■ WORK REQUEST: What follows is a set of records. Repeat every one of them exactly.

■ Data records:
==================================================

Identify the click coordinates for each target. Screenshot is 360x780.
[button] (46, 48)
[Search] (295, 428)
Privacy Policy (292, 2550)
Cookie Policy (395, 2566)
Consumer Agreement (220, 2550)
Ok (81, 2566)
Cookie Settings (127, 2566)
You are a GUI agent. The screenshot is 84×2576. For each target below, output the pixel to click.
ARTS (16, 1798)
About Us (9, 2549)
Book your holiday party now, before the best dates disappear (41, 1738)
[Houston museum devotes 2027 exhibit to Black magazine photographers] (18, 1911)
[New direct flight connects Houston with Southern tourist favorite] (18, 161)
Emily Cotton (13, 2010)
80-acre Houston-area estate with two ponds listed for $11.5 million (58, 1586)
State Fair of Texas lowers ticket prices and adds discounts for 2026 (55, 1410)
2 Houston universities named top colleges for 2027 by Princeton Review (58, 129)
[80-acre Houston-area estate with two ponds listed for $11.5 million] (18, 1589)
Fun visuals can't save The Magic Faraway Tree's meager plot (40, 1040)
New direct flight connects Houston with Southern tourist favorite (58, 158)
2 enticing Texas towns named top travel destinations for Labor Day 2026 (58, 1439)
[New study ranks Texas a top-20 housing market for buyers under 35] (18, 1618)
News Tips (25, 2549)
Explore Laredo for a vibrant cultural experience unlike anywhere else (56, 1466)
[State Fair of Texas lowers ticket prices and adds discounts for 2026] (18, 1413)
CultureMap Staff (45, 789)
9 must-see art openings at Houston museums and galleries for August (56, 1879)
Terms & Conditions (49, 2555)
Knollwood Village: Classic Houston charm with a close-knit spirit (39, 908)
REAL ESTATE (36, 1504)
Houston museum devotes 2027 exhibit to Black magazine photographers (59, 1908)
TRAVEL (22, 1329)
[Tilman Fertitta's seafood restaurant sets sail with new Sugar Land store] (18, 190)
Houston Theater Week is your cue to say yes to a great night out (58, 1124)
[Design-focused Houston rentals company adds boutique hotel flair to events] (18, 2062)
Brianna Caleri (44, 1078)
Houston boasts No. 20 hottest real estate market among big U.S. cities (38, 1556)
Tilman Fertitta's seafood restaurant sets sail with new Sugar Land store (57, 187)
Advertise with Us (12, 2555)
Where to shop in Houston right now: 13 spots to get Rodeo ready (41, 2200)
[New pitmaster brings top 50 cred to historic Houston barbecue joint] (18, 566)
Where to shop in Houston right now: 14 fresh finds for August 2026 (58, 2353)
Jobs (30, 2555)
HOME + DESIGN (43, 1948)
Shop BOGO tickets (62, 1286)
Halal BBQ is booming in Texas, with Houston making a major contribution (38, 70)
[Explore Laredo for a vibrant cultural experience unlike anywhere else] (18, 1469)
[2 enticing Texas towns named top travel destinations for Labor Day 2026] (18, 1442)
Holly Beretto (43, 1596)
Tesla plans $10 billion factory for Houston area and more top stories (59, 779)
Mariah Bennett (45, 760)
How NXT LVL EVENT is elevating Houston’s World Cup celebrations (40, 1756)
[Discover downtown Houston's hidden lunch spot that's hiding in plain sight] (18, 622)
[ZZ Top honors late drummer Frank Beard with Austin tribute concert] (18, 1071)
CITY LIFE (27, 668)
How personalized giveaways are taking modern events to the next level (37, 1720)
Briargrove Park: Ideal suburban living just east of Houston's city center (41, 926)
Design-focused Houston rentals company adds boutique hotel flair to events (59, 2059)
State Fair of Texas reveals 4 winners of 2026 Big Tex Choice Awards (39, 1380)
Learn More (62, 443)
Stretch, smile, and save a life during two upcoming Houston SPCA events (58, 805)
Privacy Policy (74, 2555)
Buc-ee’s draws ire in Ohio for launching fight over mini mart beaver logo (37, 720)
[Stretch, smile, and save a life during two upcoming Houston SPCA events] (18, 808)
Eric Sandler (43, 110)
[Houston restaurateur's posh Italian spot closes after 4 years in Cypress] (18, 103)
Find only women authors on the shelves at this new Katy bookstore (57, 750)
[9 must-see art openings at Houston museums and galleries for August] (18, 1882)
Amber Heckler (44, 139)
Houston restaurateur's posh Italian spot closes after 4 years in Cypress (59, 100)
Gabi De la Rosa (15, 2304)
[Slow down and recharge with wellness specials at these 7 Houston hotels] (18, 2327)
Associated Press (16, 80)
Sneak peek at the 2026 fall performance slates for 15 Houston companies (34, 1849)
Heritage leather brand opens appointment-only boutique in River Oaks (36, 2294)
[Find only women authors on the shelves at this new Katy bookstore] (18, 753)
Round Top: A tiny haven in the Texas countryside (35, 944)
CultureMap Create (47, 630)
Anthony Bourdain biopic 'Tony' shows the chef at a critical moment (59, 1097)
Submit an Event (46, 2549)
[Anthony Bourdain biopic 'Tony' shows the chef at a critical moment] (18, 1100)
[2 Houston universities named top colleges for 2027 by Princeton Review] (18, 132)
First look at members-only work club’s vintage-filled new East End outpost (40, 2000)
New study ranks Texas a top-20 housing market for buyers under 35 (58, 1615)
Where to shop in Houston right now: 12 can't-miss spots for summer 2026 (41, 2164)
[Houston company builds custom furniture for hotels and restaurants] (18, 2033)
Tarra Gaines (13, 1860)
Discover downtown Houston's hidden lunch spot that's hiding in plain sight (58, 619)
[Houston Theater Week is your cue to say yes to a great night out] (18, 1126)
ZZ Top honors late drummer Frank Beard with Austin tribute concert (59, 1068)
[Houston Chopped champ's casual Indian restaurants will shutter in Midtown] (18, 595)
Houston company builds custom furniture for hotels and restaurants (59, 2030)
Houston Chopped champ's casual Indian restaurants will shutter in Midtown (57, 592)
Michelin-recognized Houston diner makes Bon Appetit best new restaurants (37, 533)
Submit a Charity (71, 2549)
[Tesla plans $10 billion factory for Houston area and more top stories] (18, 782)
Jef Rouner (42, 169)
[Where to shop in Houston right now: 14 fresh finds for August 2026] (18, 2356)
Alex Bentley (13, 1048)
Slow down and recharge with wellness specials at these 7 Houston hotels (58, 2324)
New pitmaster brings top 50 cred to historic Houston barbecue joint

==================================================

■ RESPONSE TO THIS EXERCISE:
Identify the click coordinates for each target. Screenshot is 360x780.
[button] (46, 48)
[Search] (295, 428)
Privacy Policy (292, 2550)
Cookie Policy (395, 2566)
Consumer Agreement (220, 2550)
Ok (81, 2566)
Cookie Settings (127, 2566)
You are a GUI agent. The screenshot is 84×2576. For each target below, output the pixel to click.
ARTS (16, 1798)
About Us (9, 2549)
Book your holiday party now, before the best dates disappear (41, 1738)
[Houston museum devotes 2027 exhibit to Black magazine photographers] (18, 1911)
[New direct flight connects Houston with Southern tourist favorite] (18, 161)
Emily Cotton (13, 2010)
80-acre Houston-area estate with two ponds listed for $11.5 million (58, 1586)
State Fair of Texas lowers ticket prices and adds discounts for 2026 (55, 1410)
2 Houston universities named top colleges for 2027 by Princeton Review (58, 129)
[80-acre Houston-area estate with two ponds listed for $11.5 million] (18, 1589)
Fun visuals can't save The Magic Faraway Tree's meager plot (40, 1040)
New direct flight connects Houston with Southern tourist favorite (58, 158)
2 enticing Texas towns named top travel destinations for Labor Day 2026 (58, 1439)
[New study ranks Texas a top-20 housing market for buyers under 35] (18, 1618)
News Tips (25, 2549)
Explore Laredo for a vibrant cultural experience unlike anywhere else (56, 1466)
[State Fair of Texas lowers ticket prices and adds discounts for 2026] (18, 1413)
CultureMap Staff (45, 789)
9 must-see art openings at Houston museums and galleries for August (56, 1879)
Terms & Conditions (49, 2555)
Knollwood Village: Classic Houston charm with a close-knit spirit (39, 908)
REAL ESTATE (36, 1504)
Houston museum devotes 2027 exhibit to Black magazine photographers (59, 1908)
TRAVEL (22, 1329)
[Tilman Fertitta's seafood restaurant sets sail with new Sugar Land store] (18, 190)
Houston Theater Week is your cue to say yes to a great night out (58, 1124)
[Design-focused Houston rentals company adds boutique hotel flair to events] (18, 2062)
Brianna Caleri (44, 1078)
Houston boasts No. 20 hottest real estate market among big U.S. cities (38, 1556)
Tilman Fertitta's seafood restaurant sets sail with new Sugar Land store (57, 187)
Advertise with Us (12, 2555)
Where to shop in Houston right now: 13 spots to get Rodeo ready (41, 2200)
[New pitmaster brings top 50 cred to historic Houston barbecue joint] (18, 566)
Where to shop in Houston right now: 14 fresh finds for August 2026 (58, 2353)
Jobs (30, 2555)
HOME + DESIGN (43, 1948)
Shop BOGO tickets (62, 1286)
Halal BBQ is booming in Texas, with Houston making a major contribution (38, 70)
[Explore Laredo for a vibrant cultural experience unlike anywhere else] (18, 1469)
[2 enticing Texas towns named top travel destinations for Labor Day 2026] (18, 1442)
Holly Beretto (43, 1596)
Tesla plans $10 billion factory for Houston area and more top stories (59, 779)
Mariah Bennett (45, 760)
How NXT LVL EVENT is elevating Houston’s World Cup celebrations (40, 1756)
[Discover downtown Houston's hidden lunch spot that's hiding in plain sight] (18, 622)
[ZZ Top honors late drummer Frank Beard with Austin tribute concert] (18, 1071)
CITY LIFE (27, 668)
How personalized giveaways are taking modern events to the next level (37, 1720)
Briargrove Park: Ideal suburban living just east of Houston's city center (41, 926)
Design-focused Houston rentals company adds boutique hotel flair to events (59, 2059)
State Fair of Texas reveals 4 winners of 2026 Big Tex Choice Awards (39, 1380)
Learn More (62, 443)
Stretch, smile, and save a life during two upcoming Houston SPCA events (58, 805)
Privacy Policy (74, 2555)
Buc-ee’s draws ire in Ohio for launching fight over mini mart beaver logo (37, 720)
[Stretch, smile, and save a life during two upcoming Houston SPCA events] (18, 808)
Eric Sandler (43, 110)
[Houston restaurateur's posh Italian spot closes after 4 years in Cypress] (18, 103)
Find only women authors on the shelves at this new Katy bookstore (57, 750)
[9 must-see art openings at Houston museums and galleries for August] (18, 1882)
Amber Heckler (44, 139)
Houston restaurateur's posh Italian spot closes after 4 years in Cypress (59, 100)
Gabi De la Rosa (15, 2304)
[Slow down and recharge with wellness specials at these 7 Houston hotels] (18, 2327)
Associated Press (16, 80)
Sneak peek at the 2026 fall performance slates for 15 Houston companies (34, 1849)
Heritage leather brand opens appointment-only boutique in River Oaks (36, 2294)
[Find only women authors on the shelves at this new Katy bookstore] (18, 753)
Round Top: A tiny haven in the Texas countryside (35, 944)
CultureMap Create (47, 630)
Anthony Bourdain biopic 'Tony' shows the chef at a critical moment (59, 1097)
Submit an Event (46, 2549)
[Anthony Bourdain biopic 'Tony' shows the chef at a critical moment] (18, 1100)
[2 Houston universities named top colleges for 2027 by Princeton Review] (18, 132)
First look at members-only work club’s vintage-filled new East End outpost (40, 2000)
New study ranks Texas a top-20 housing market for buyers under 35 (58, 1615)
Where to shop in Houston right now: 12 can't-miss spots for summer 2026 (41, 2164)
[Houston company builds custom furniture for hotels and restaurants] (18, 2033)
Tarra Gaines (13, 1860)
Discover downtown Houston's hidden lunch spot that's hiding in plain sight (58, 619)
[Houston Theater Week is your cue to say yes to a great night out] (18, 1126)
ZZ Top honors late drummer Frank Beard with Austin tribute concert (59, 1068)
[Houston Chopped champ's casual Indian restaurants will shutter in Midtown] (18, 595)
Houston company builds custom furniture for hotels and restaurants (59, 2030)
Houston Chopped champ's casual Indian restaurants will shutter in Midtown (57, 592)
Michelin-recognized Houston diner makes Bon Appetit best new restaurants (37, 533)
Submit a Charity (71, 2549)
[Tesla plans $10 billion factory for Houston area and more top stories] (18, 782)
Jef Rouner (42, 169)
[Where to shop in Houston right now: 14 fresh finds for August 2026] (18, 2356)
Alex Bentley (13, 1048)
Slow down and recharge with wellness specials at these 7 Houston hotels (58, 2324)
New pitmaster brings top 50 cred to historic Houston barbecue joint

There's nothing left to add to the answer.